In India, bonds are issued by the central government (G-Secs and T-Bills), state governments (SDLs — State Development Loans), public sector undertakings (PSU bonds like NHAI, REC, PFC), and private corporations (corporate bonds like those from HDFC Ltd, ICICI Home Finance). Government securities are considered risk-free for domestic currency investment, while corporate bonds carry varying degrees of credit risk assessed by Credit Rating agencies like CRISIL, ICRA, and CARE.

The Indian bond market is predominantly institutional, but retail participation has increased through RBI Retail Direct (allowing direct purchase of G-Secs), Sovereign Gold Bonds, and debt mutual funds. A 10-year G-Sec yielding 7.2% means an investor buying Rs 1 lakh face value receives Rs 7,200 annually (typically in semi-annual payments of Rs 3,600) and gets Rs 1 lakh back at maturity.

Bond prices and yields move inversely. When the RBI cuts interest rates, existing bonds with higher coupon rates become more valuable, pushing prices up (and yields down). The Duration of a bond measures its sensitivity to interest rate changes — a bond with 8-year duration will see approximately 8% price change for every 1% change in yields. This makes long-duration bonds more volatile but also more rewarding when rates are falling.

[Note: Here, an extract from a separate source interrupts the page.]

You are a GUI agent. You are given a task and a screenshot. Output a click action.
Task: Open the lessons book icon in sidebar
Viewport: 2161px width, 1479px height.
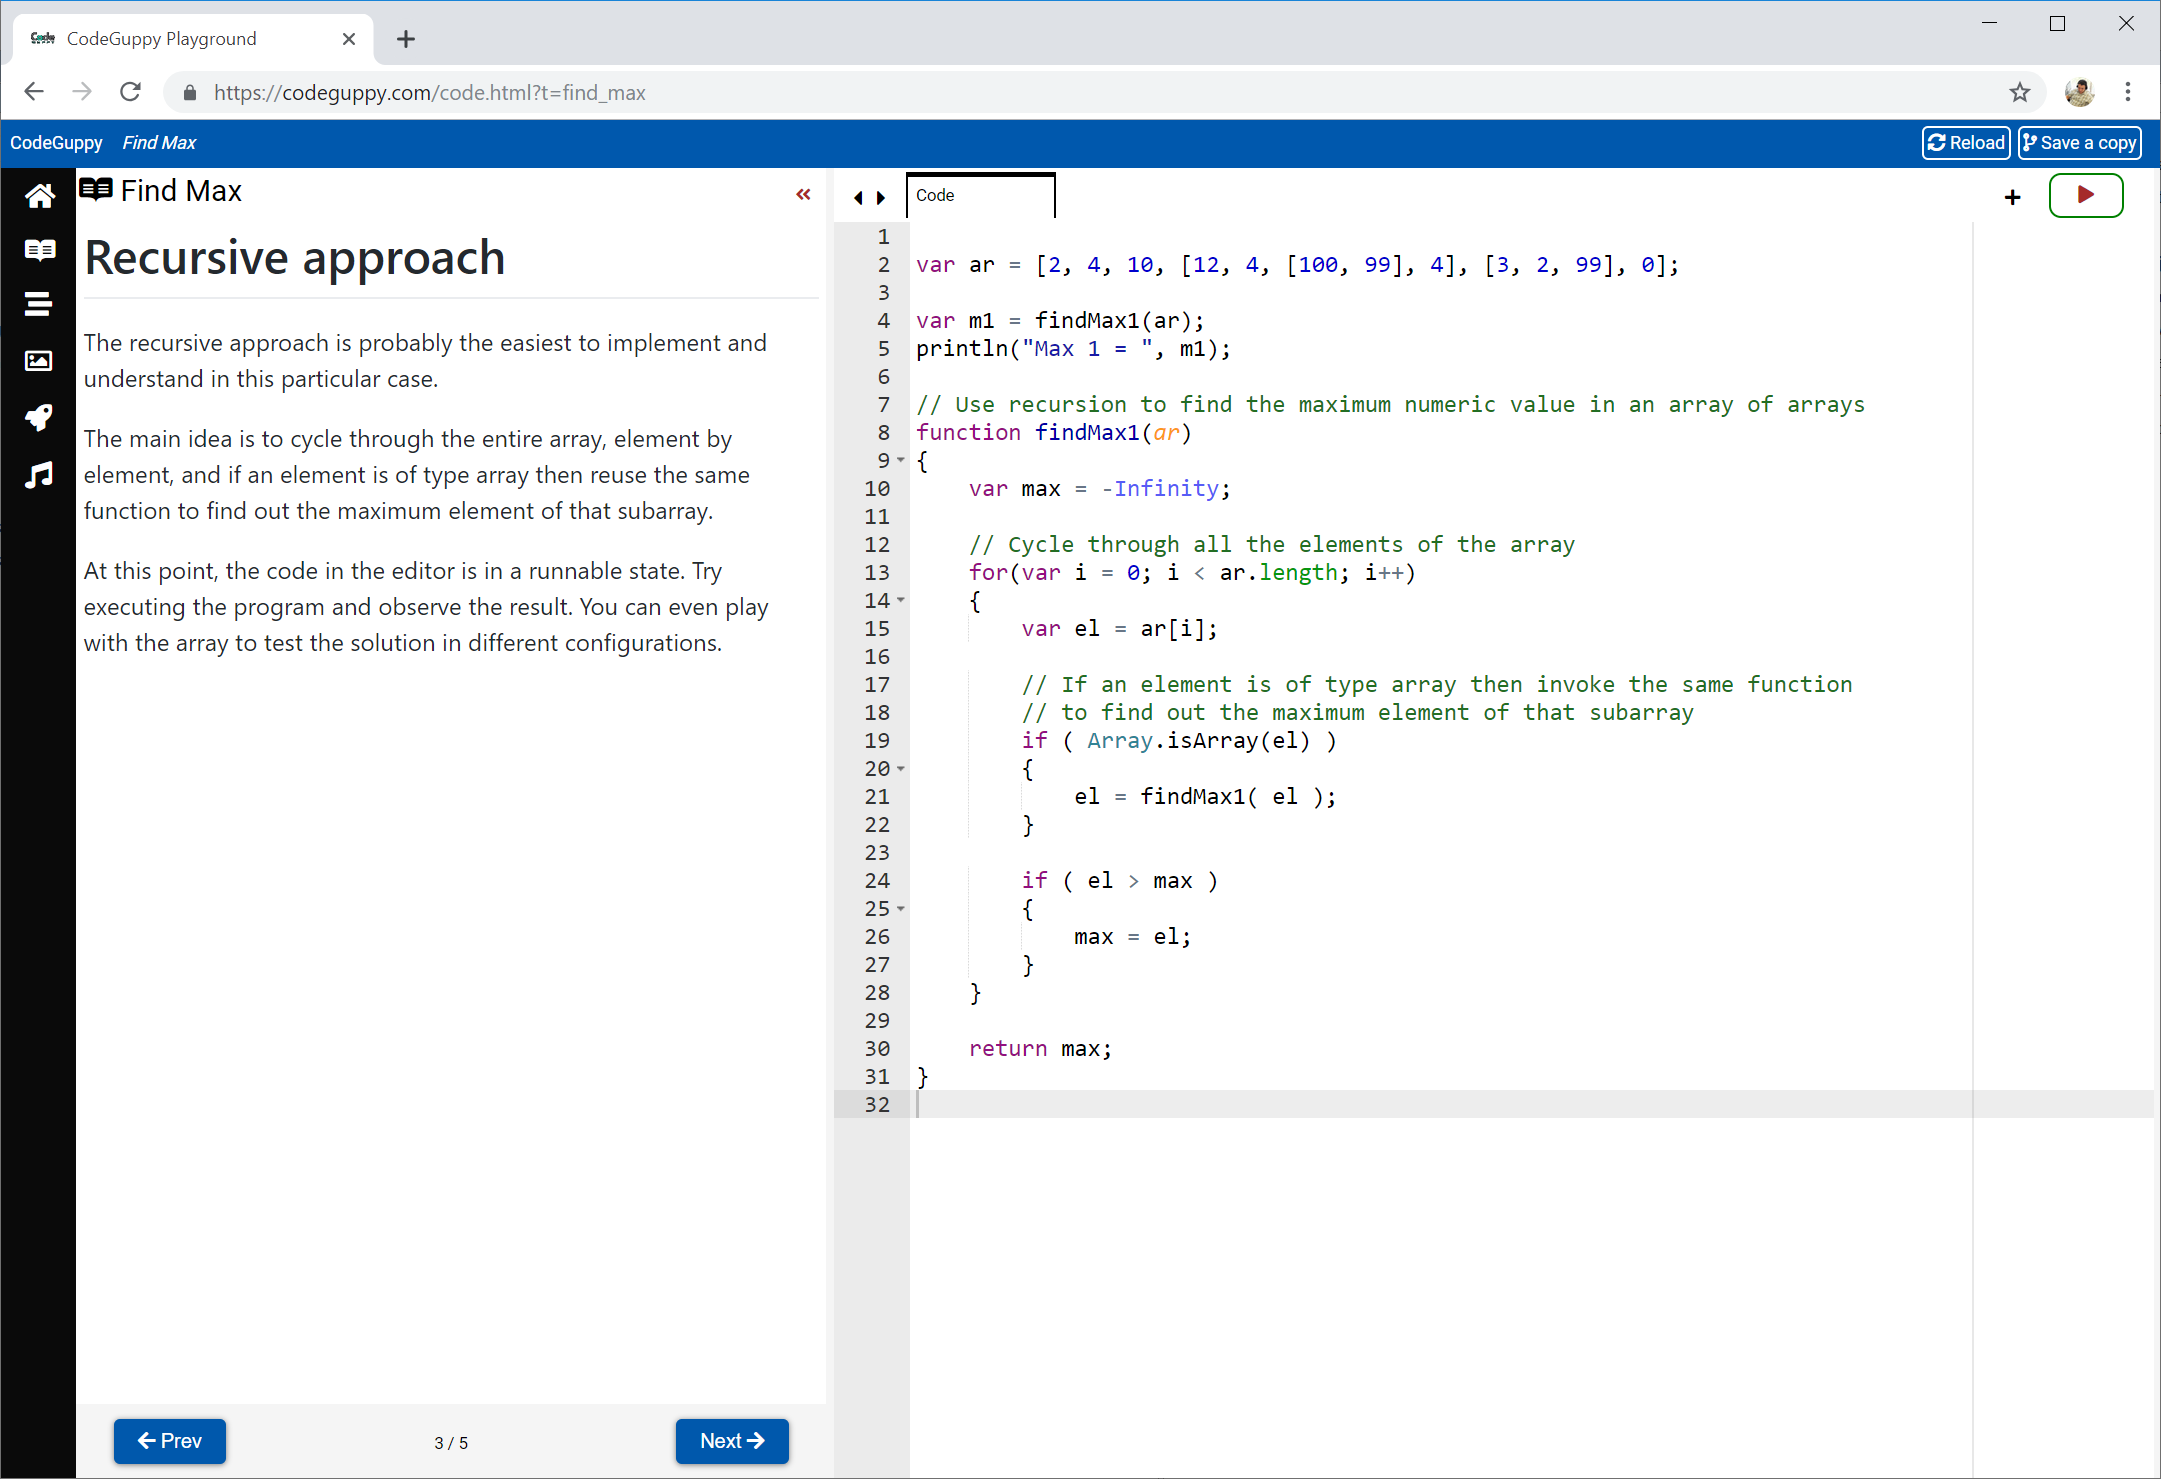38,250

For Indian investors, bonds serve multiple portfolio roles: capital preservation (short-term G-Secs and AAA corporate bonds), income generation (high-coupon PSU bonds), and tactical trading (duration bets around RBI policy). Tax-free bonds issued by government entities like NHAI and IRFC offer 5.5-6% tax-free yields, which translates to pre-tax equivalent yields of 8-9% for investors in the 30% tax bracket, making them extremely attractive for conservative portfolios.

India Context

RBI Retail Direct enables retail G-Sec investment. SEBI regulates corporate bonds. NDS-OM is the primary trading platform for G-Secs. Tax-free bonds from NHAI/IRFC/REC are popular.